[[ Input material open ]]

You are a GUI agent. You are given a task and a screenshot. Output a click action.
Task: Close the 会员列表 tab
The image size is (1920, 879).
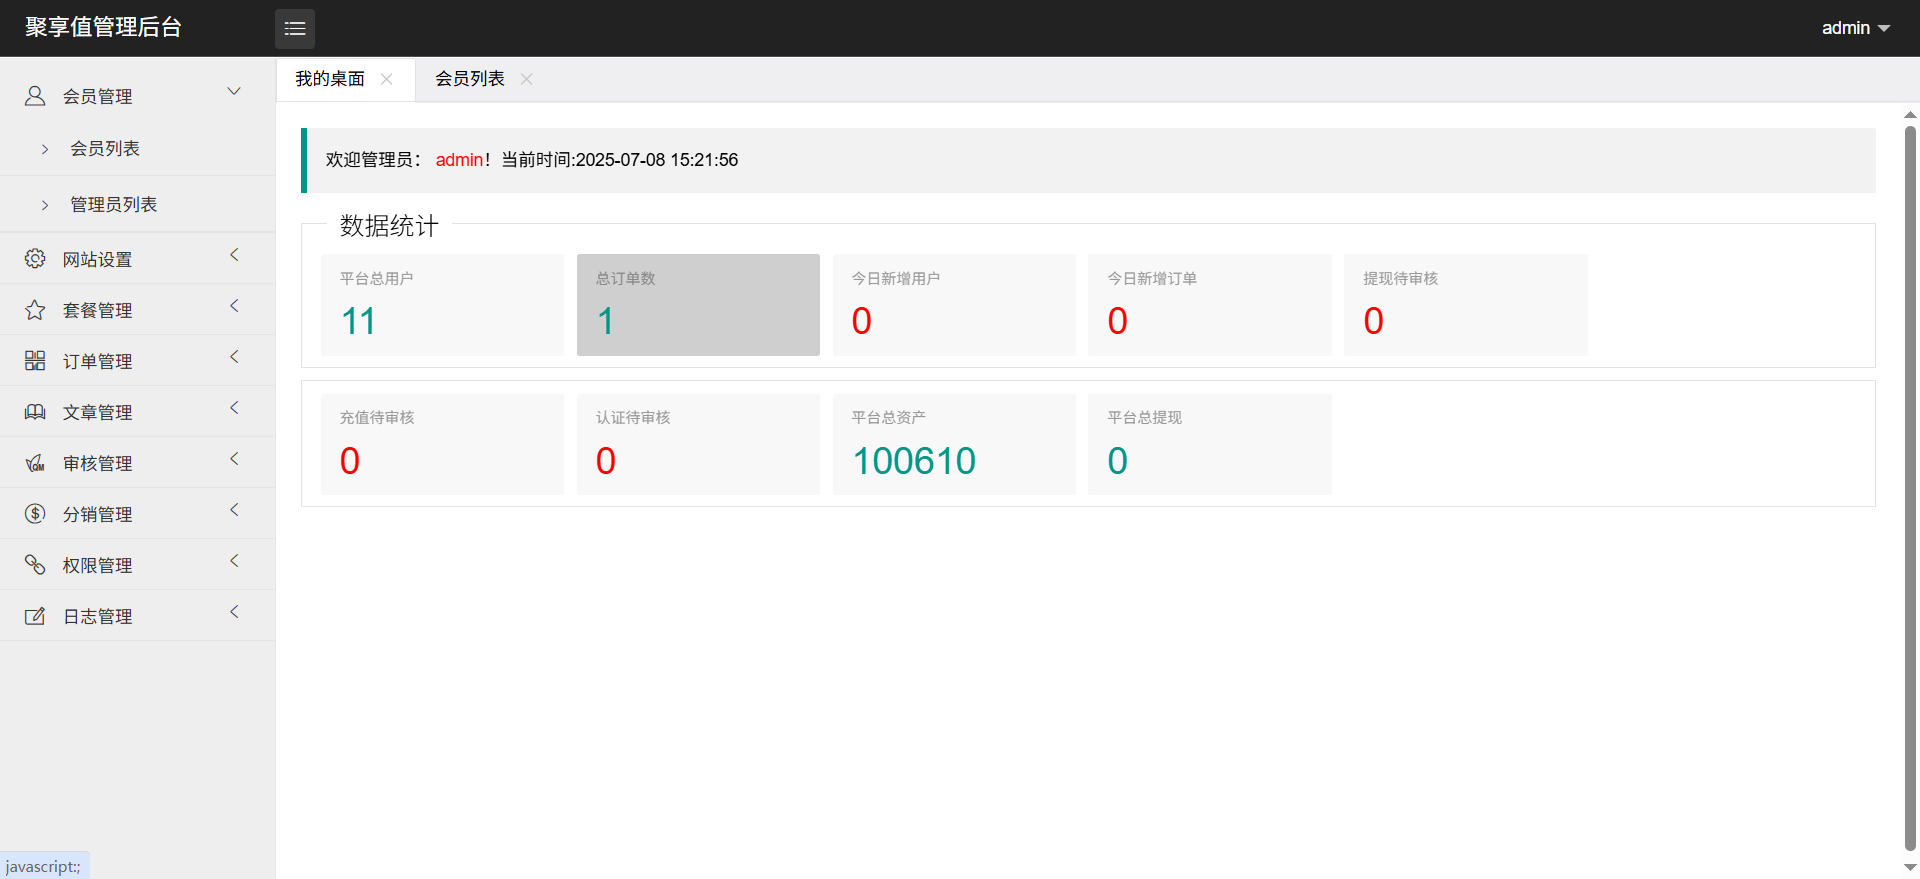[527, 79]
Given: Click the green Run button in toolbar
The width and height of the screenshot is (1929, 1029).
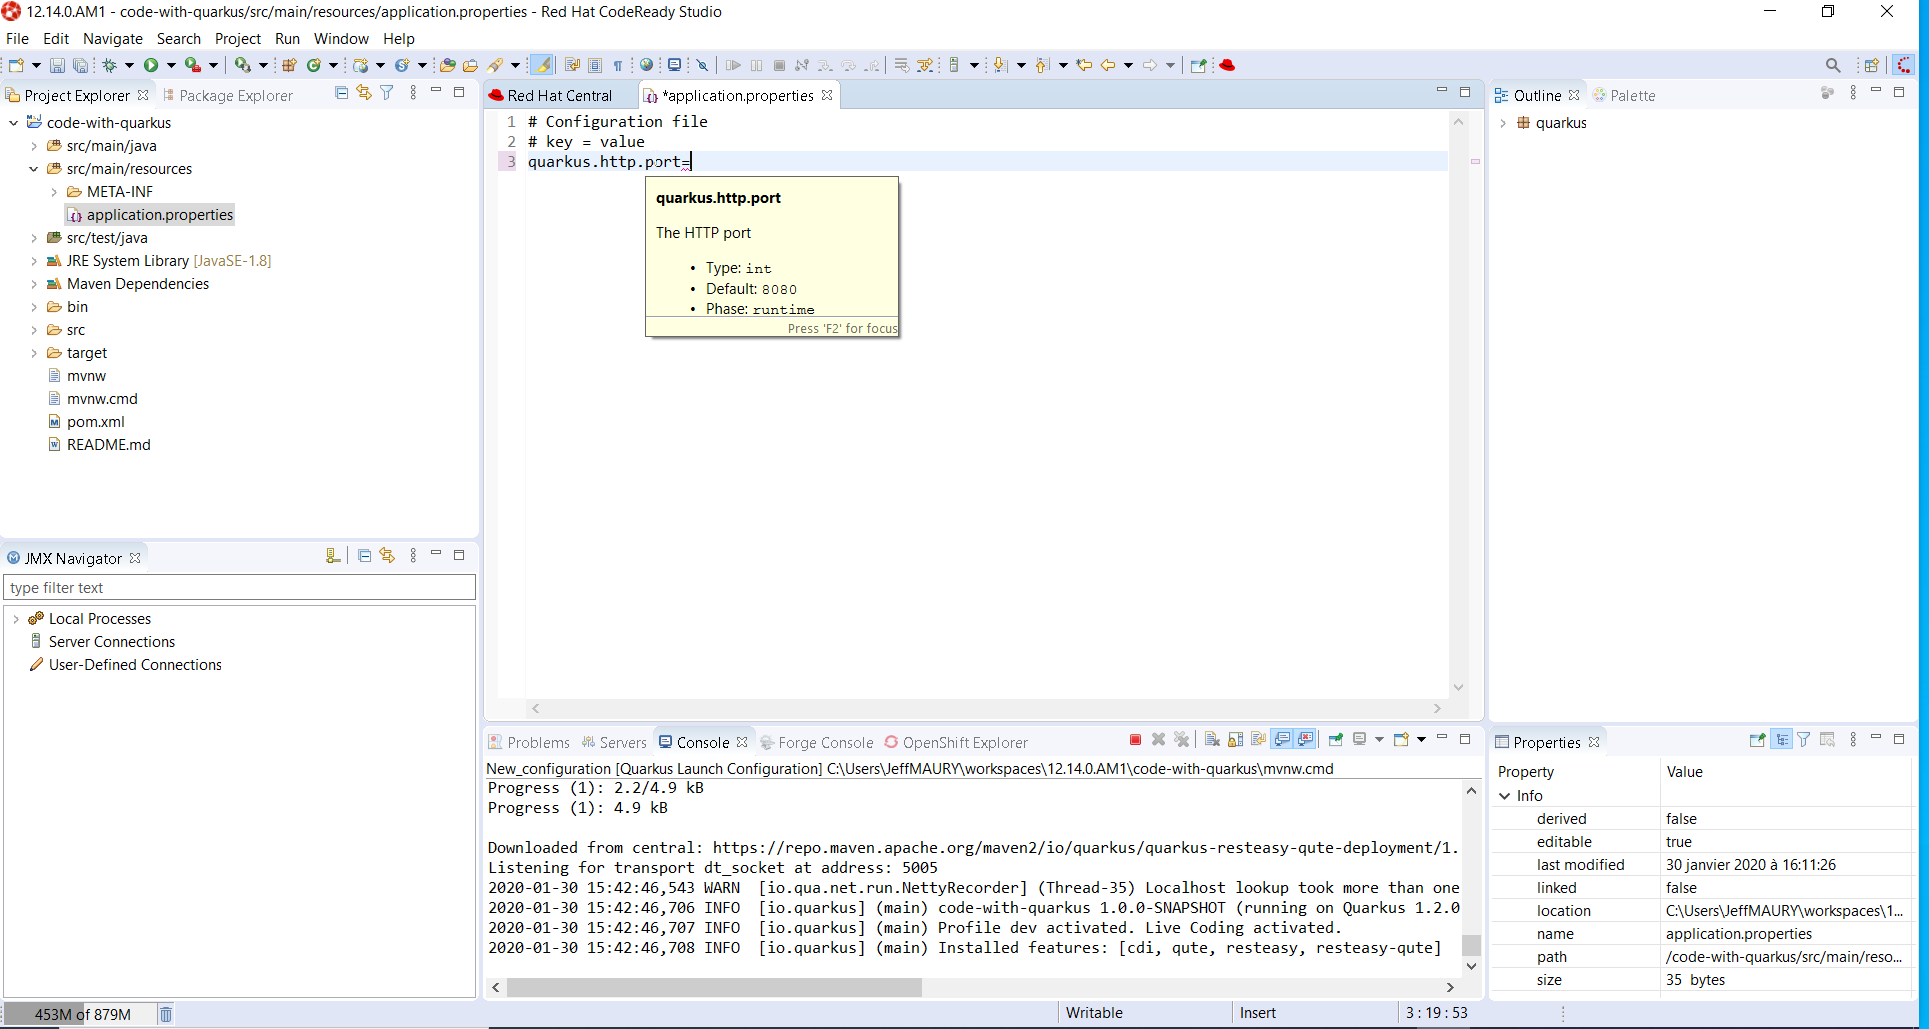Looking at the screenshot, I should (x=151, y=65).
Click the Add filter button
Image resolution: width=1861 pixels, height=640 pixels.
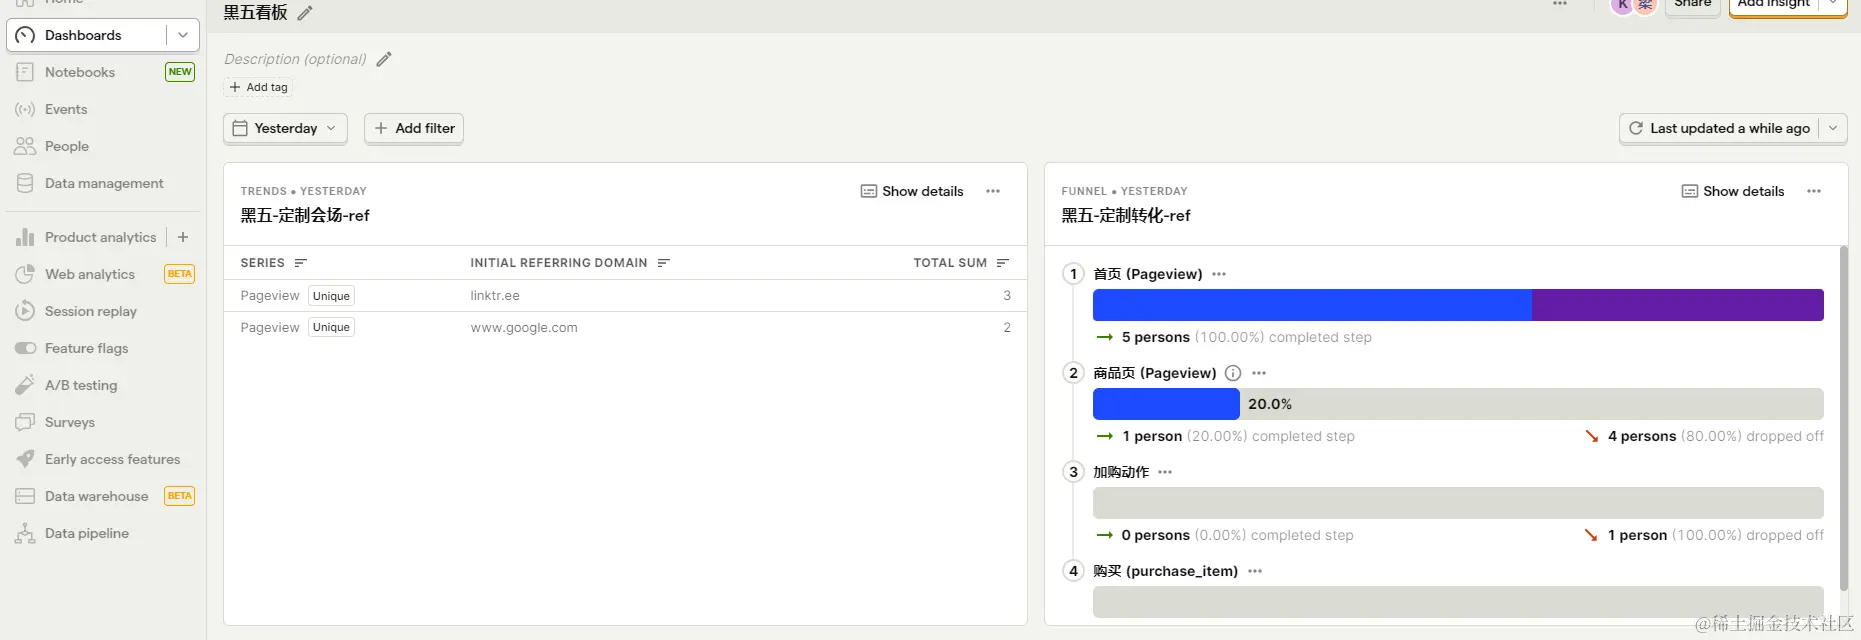tap(414, 128)
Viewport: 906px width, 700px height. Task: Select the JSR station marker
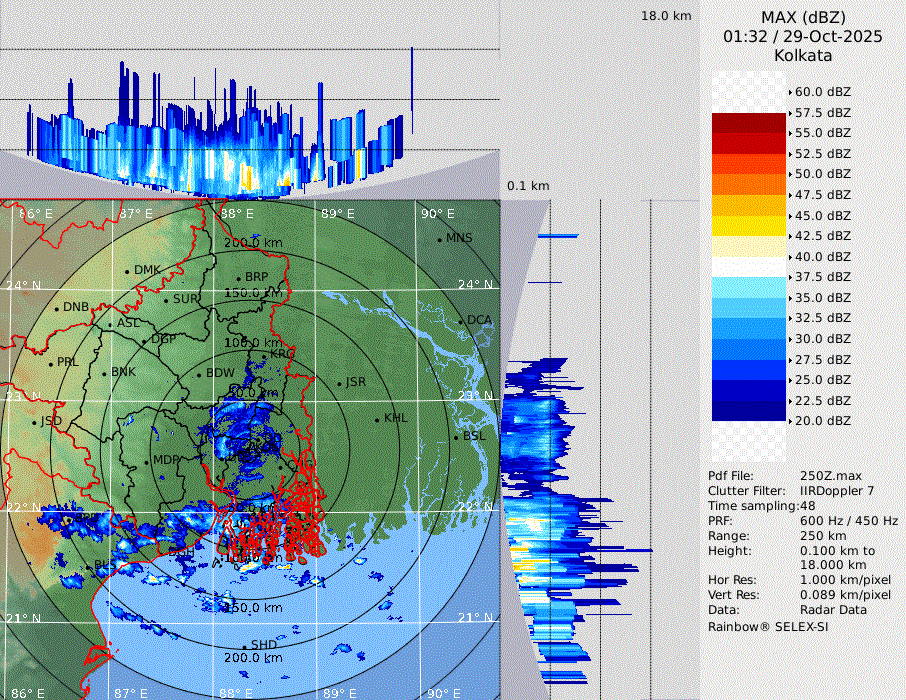[x=338, y=384]
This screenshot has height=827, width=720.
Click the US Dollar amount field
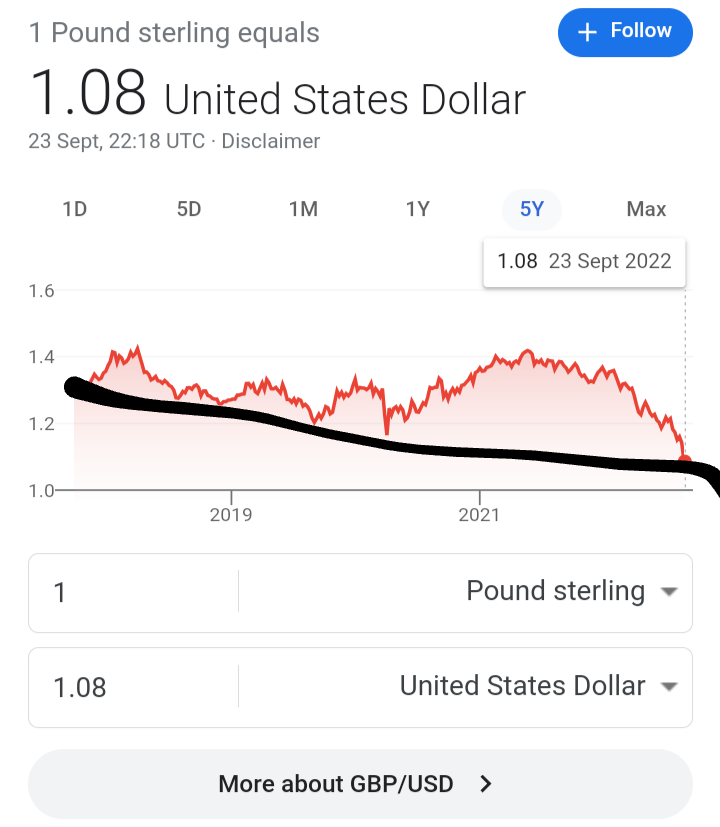pos(130,687)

[[ Input material closed ]]

Try it
All of the records should be output exactly as they stand, with pictures omitted.

Result of the exercise
You are a GUI agent. You are given a task and a screenshot. Output a click action.
Task: Close the 会员列表 tab
The image size is (1920, 879).
[527, 79]
Given: Click the green Run button in toolbar
The width and height of the screenshot is (1929, 1029).
Looking at the screenshot, I should (x=151, y=65).
Click the Add filter button
Image resolution: width=1861 pixels, height=640 pixels.
tap(414, 128)
Viewport: 906px width, 700px height. Task: Select the JSR station marker
[x=338, y=384]
This screenshot has height=827, width=720.
Click the US Dollar amount field
pos(130,687)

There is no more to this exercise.